[To do]: Your answer should be the records below, repeated exactly as they stand.

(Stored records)
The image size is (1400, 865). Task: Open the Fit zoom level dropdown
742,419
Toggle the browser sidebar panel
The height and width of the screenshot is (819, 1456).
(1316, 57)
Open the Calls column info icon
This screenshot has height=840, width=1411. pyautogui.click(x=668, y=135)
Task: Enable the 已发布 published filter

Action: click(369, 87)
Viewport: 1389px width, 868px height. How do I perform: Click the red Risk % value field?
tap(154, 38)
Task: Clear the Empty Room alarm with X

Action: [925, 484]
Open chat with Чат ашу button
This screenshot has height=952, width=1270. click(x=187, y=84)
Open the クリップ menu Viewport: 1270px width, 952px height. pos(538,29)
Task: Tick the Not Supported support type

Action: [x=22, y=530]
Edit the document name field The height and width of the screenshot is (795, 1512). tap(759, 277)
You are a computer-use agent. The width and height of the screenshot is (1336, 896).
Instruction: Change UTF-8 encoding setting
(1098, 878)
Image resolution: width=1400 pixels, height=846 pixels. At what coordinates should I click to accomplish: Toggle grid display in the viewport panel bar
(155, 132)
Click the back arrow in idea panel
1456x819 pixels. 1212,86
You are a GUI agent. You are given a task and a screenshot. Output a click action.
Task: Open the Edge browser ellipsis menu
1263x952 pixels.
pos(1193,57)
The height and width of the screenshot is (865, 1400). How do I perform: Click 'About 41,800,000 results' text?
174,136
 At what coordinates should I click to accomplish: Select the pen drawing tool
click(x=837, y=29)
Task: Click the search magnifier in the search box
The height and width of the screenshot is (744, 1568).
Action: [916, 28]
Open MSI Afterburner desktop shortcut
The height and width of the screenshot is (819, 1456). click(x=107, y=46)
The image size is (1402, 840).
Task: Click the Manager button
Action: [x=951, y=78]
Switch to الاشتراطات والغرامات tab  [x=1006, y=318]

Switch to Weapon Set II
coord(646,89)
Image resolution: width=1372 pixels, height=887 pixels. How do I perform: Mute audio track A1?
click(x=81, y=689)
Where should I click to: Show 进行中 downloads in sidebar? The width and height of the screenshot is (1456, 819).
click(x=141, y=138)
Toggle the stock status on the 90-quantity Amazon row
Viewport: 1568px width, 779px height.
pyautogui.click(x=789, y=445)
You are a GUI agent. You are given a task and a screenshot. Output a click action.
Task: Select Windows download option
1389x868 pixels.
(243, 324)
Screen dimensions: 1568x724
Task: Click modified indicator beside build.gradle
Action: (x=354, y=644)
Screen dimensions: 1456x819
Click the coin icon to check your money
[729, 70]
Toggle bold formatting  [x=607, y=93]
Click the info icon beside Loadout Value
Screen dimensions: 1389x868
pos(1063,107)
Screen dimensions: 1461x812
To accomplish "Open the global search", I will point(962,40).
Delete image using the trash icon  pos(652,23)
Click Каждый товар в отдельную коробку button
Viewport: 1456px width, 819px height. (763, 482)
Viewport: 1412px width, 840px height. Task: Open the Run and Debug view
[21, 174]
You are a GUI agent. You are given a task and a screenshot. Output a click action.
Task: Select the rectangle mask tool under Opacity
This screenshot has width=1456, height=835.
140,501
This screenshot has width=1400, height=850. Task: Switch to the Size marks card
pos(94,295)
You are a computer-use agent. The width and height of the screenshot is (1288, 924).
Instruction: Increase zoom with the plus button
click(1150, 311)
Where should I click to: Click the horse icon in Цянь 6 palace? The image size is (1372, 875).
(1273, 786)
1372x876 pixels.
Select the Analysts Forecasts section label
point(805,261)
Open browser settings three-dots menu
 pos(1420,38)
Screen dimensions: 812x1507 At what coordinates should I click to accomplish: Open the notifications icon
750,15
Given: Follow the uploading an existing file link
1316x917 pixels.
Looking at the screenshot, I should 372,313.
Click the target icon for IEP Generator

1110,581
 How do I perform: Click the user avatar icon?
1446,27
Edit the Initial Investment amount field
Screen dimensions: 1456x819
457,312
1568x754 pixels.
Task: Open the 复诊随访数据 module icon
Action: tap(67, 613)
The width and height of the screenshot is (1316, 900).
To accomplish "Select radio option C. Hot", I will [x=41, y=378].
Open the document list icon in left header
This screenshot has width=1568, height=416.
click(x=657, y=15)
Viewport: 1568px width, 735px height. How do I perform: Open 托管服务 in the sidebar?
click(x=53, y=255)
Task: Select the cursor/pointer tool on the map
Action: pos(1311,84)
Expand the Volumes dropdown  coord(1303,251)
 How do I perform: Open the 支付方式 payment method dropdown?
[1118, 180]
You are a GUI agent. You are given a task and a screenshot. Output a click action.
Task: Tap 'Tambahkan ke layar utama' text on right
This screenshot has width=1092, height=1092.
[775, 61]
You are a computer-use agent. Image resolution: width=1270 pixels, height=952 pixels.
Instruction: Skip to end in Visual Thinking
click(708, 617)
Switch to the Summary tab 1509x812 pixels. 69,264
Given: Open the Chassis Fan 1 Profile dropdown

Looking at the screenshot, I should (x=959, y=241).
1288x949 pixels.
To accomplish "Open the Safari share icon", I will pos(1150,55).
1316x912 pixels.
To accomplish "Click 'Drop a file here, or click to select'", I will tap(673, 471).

[Answer to this problem]:
The image size is (1400, 865). Task: Open the Fit zoom level dropdown
742,419
Toggle the browser sidebar panel
The height and width of the screenshot is (819, 1456).
(1316, 57)
Open the Calls column info icon
This screenshot has height=840, width=1411. pyautogui.click(x=668, y=135)
Task: Enable the 已发布 published filter

Action: click(369, 87)
Viewport: 1389px width, 868px height. How do I perform: Click the red Risk % value field?
tap(154, 38)
Task: Clear the Empty Room alarm with X

Action: [925, 484]
Open chat with Чат ашу button
This screenshot has height=952, width=1270. click(x=187, y=84)
Open the クリップ menu Viewport: 1270px width, 952px height. pos(538,29)
Task: Tick the Not Supported support type

Action: [x=22, y=530]
Edit the document name field The height and width of the screenshot is (795, 1512). tap(759, 277)
You are a computer-use agent. The width and height of the screenshot is (1336, 896).
Instruction: Change UTF-8 encoding setting
(1098, 878)
Image resolution: width=1400 pixels, height=846 pixels. At what coordinates should I click to accomplish: Toggle grid display in the viewport panel bar
(155, 132)
Click the back arrow in idea panel
1456x819 pixels. 1212,86
You are a GUI agent. You are given a task and a screenshot. Output a click action.
Task: Open the Edge browser ellipsis menu
1263x952 pixels.
pos(1193,57)
The height and width of the screenshot is (865, 1400). How do I perform: Click 'About 41,800,000 results' text?
174,136
 At what coordinates should I click to accomplish: Select the pen drawing tool
click(x=837, y=29)
Task: Click the search magnifier in the search box
The height and width of the screenshot is (744, 1568).
Action: [916, 28]
Open MSI Afterburner desktop shortcut
The height and width of the screenshot is (819, 1456). click(x=107, y=46)
The image size is (1402, 840).
Task: Click the Manager button
Action: [x=951, y=78]
Switch to الاشتراطات والغرامات tab  [x=1006, y=318]

Switch to Weapon Set II
coord(646,89)
Image resolution: width=1372 pixels, height=887 pixels. How do I perform: Mute audio track A1?
click(x=81, y=689)
Where should I click to: Show 进行中 downloads in sidebar? The width and height of the screenshot is (1456, 819).
click(x=141, y=138)
Toggle the stock status on the 90-quantity Amazon row
Viewport: 1568px width, 779px height.
pyautogui.click(x=789, y=445)
You are a GUI agent. You are given a task and a screenshot. Output a click action.
Task: Select Windows download option
1389x868 pixels.
(243, 324)
Screen dimensions: 1568x724
Task: Click modified indicator beside build.gradle
Action: (x=354, y=644)
Screen dimensions: 1456x819
Click the coin icon to check your money
[729, 70]
Toggle bold formatting  [x=607, y=93]
Click the info icon beside Loadout Value
Screen dimensions: 1389x868
pos(1063,107)
Screen dimensions: 1461x812
To accomplish "Open the global search", I will point(962,40).
Delete image using the trash icon  pos(652,23)
Click Каждый товар в отдельную коробку button
Viewport: 1456px width, 819px height. (763, 482)
Viewport: 1412px width, 840px height. Task: Open the Run and Debug view
[21, 174]
You are a GUI agent. You are given a task and a screenshot. Output a click action.
Task: Select the rectangle mask tool under Opacity
This screenshot has width=1456, height=835.
140,501
This screenshot has width=1400, height=850. Task: Switch to the Size marks card
pos(94,295)
You are a computer-use agent. The width and height of the screenshot is (1288, 924).
Instruction: Increase zoom with the plus button
click(1150, 311)
Where should I click to: Click the horse icon in Цянь 6 palace? The image size is (1372, 875).
(1273, 786)
1372x876 pixels.
Select the Analysts Forecasts section label
point(805,261)
Open browser settings three-dots menu
 pos(1420,38)
Screen dimensions: 812x1507 At what coordinates should I click to accomplish: Open the notifications icon
750,15
Given: Follow the uploading an existing file link
1316x917 pixels.
Looking at the screenshot, I should 372,313.
Click the target icon for IEP Generator

1110,581
 How do I perform: Click the user avatar icon?
1446,27
Edit the Initial Investment amount field
Screen dimensions: 1456x819
457,312
1568x754 pixels.
Task: Open the 复诊随访数据 module icon
Action: tap(67, 613)
The width and height of the screenshot is (1316, 900).
To accomplish "Select radio option C. Hot", I will [x=41, y=378].
Open the document list icon in left header
This screenshot has width=1568, height=416.
click(x=657, y=15)
Viewport: 1568px width, 735px height. How do I perform: Open 托管服务 in the sidebar?
click(x=53, y=255)
Task: Select the cursor/pointer tool on the map
Action: pos(1311,84)
Expand the Volumes dropdown  coord(1303,251)
 How do I perform: Open the 支付方式 payment method dropdown?
[1118, 180]
You are a GUI agent. You are given a task and a screenshot. Output a click action.
Task: Tap 'Tambahkan ke layar utama' text on right
This screenshot has width=1092, height=1092.
[775, 61]
You are a computer-use agent. Image resolution: width=1270 pixels, height=952 pixels.
Instruction: Skip to end in Visual Thinking
click(708, 617)
Switch to the Summary tab 1509x812 pixels. 69,264
Given: Open the Chassis Fan 1 Profile dropdown

Looking at the screenshot, I should (x=959, y=241).
1288x949 pixels.
To accomplish "Open the Safari share icon", I will pos(1150,55).
1316x912 pixels.
To accomplish "Click 'Drop a file here, or click to select'", I will tap(673, 471).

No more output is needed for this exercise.